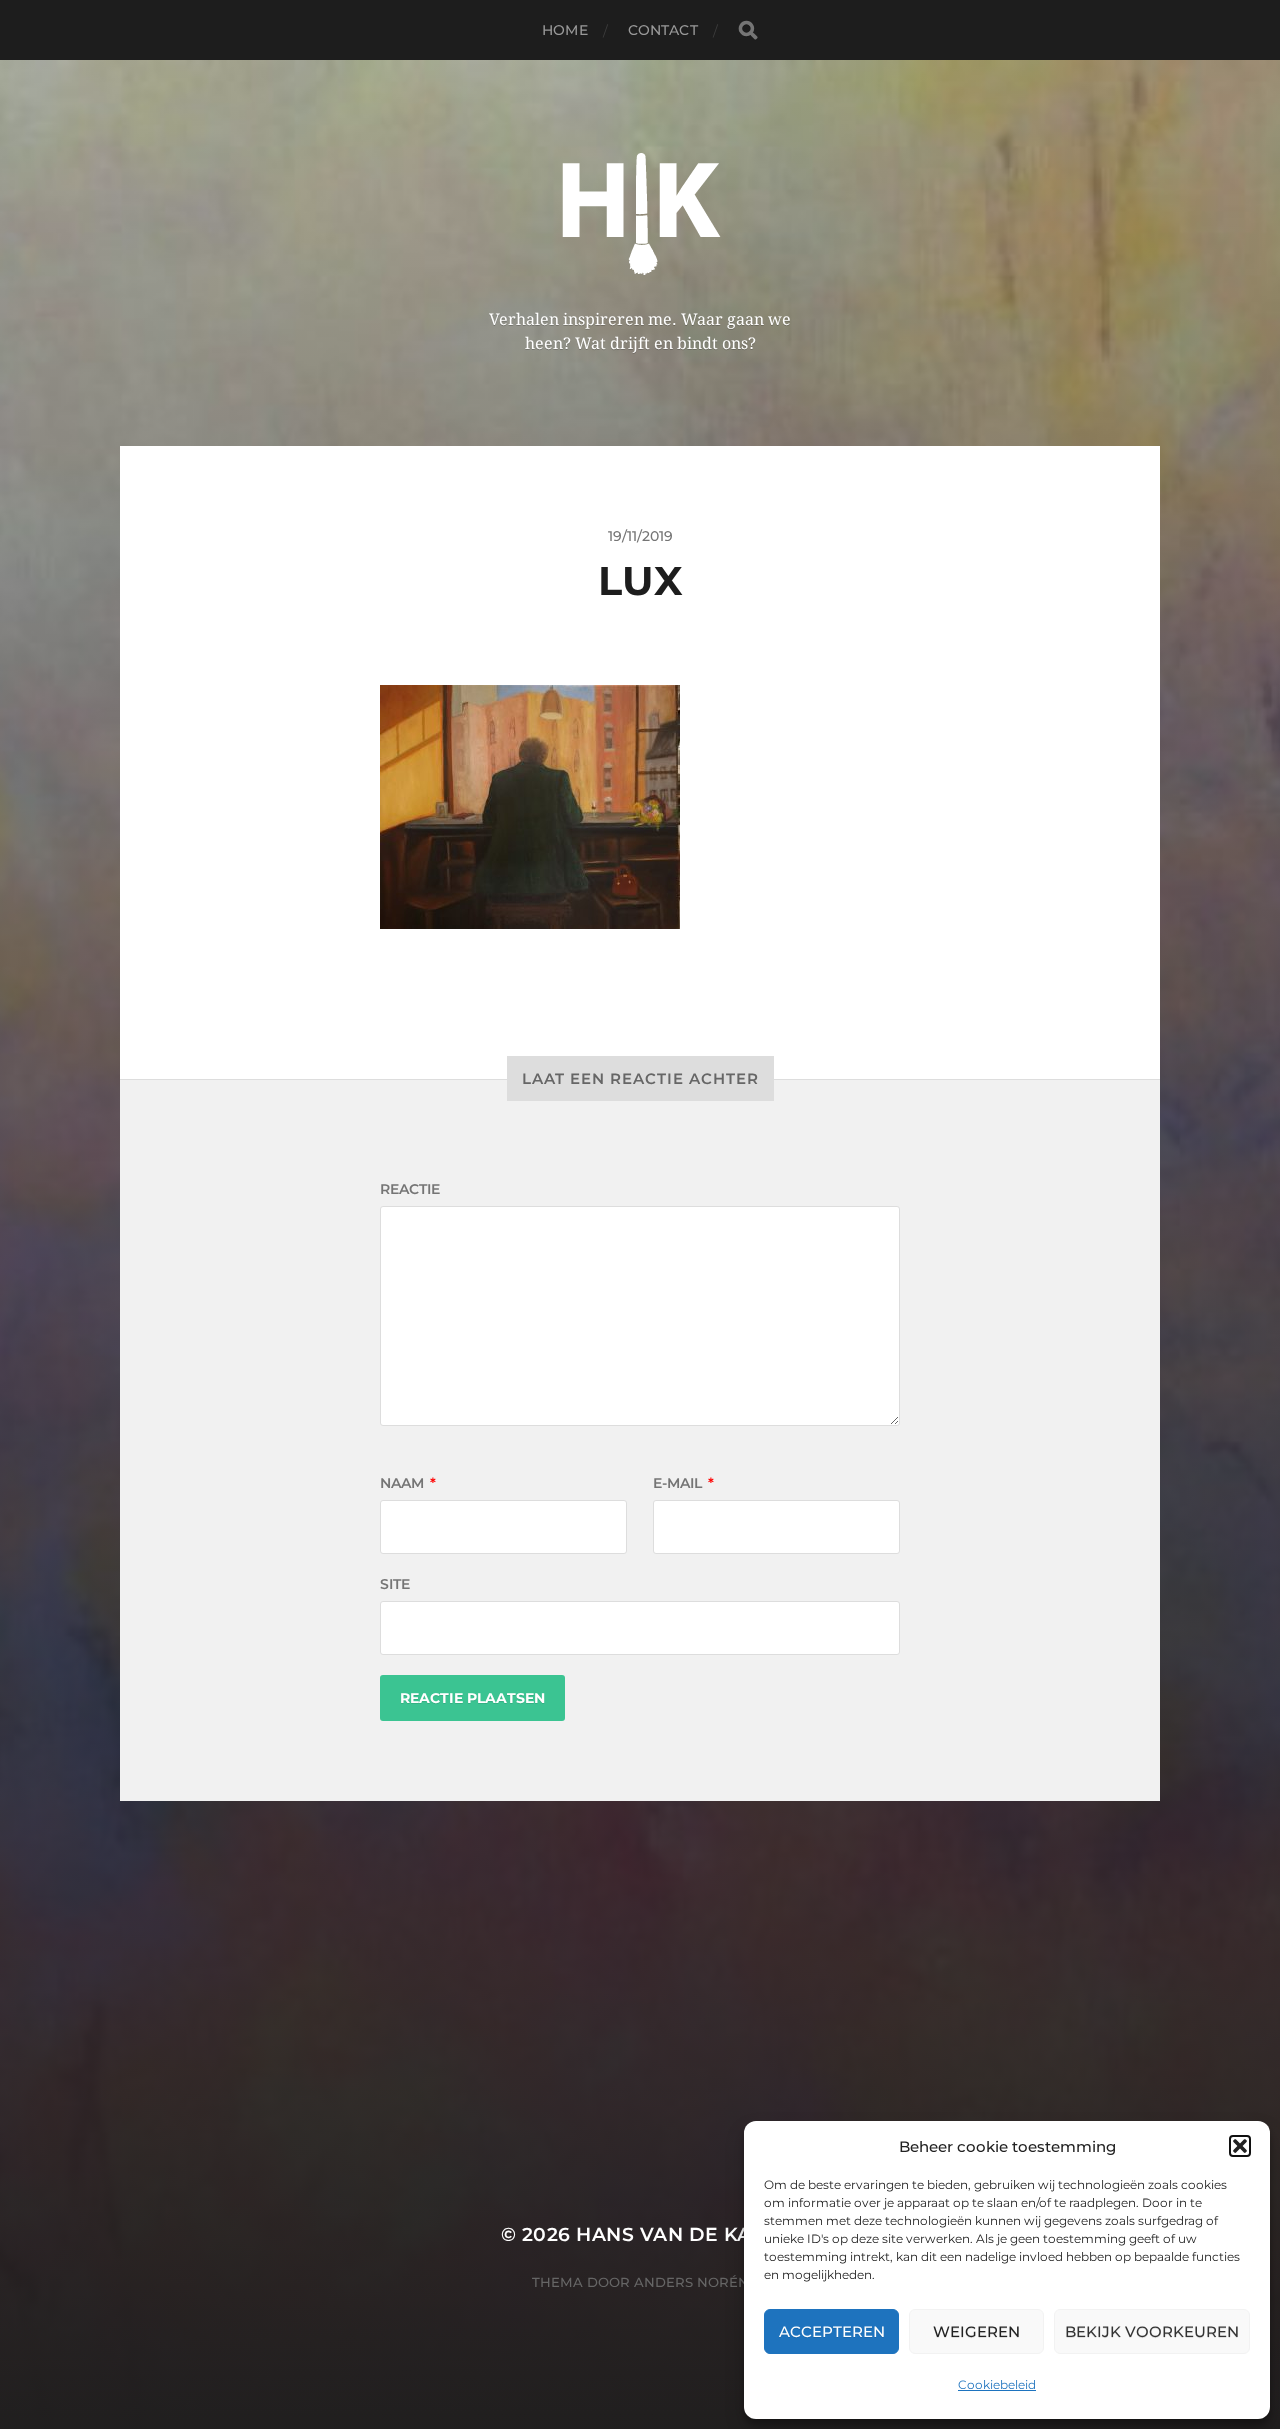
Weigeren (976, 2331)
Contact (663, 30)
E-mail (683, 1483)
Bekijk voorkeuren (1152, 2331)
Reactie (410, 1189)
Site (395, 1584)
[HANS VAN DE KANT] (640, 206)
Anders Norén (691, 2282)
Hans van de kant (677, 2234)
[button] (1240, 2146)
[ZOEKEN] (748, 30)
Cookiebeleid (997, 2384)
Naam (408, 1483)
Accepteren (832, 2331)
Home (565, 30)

= = = =

Every entry in the listing is to be duplicated precisely, except for its pictures.

SOLUTION
Weigeren (976, 2331)
Contact (663, 30)
E-mail (683, 1483)
Bekijk voorkeuren (1152, 2331)
Reactie (410, 1189)
Site (395, 1584)
[HANS VAN DE KANT] (640, 206)
Anders Norén (691, 2282)
Hans van de kant (677, 2234)
[button] (1240, 2146)
[ZOEKEN] (748, 30)
Cookiebeleid (997, 2384)
Naam (408, 1483)
Accepteren (832, 2331)
Home (565, 30)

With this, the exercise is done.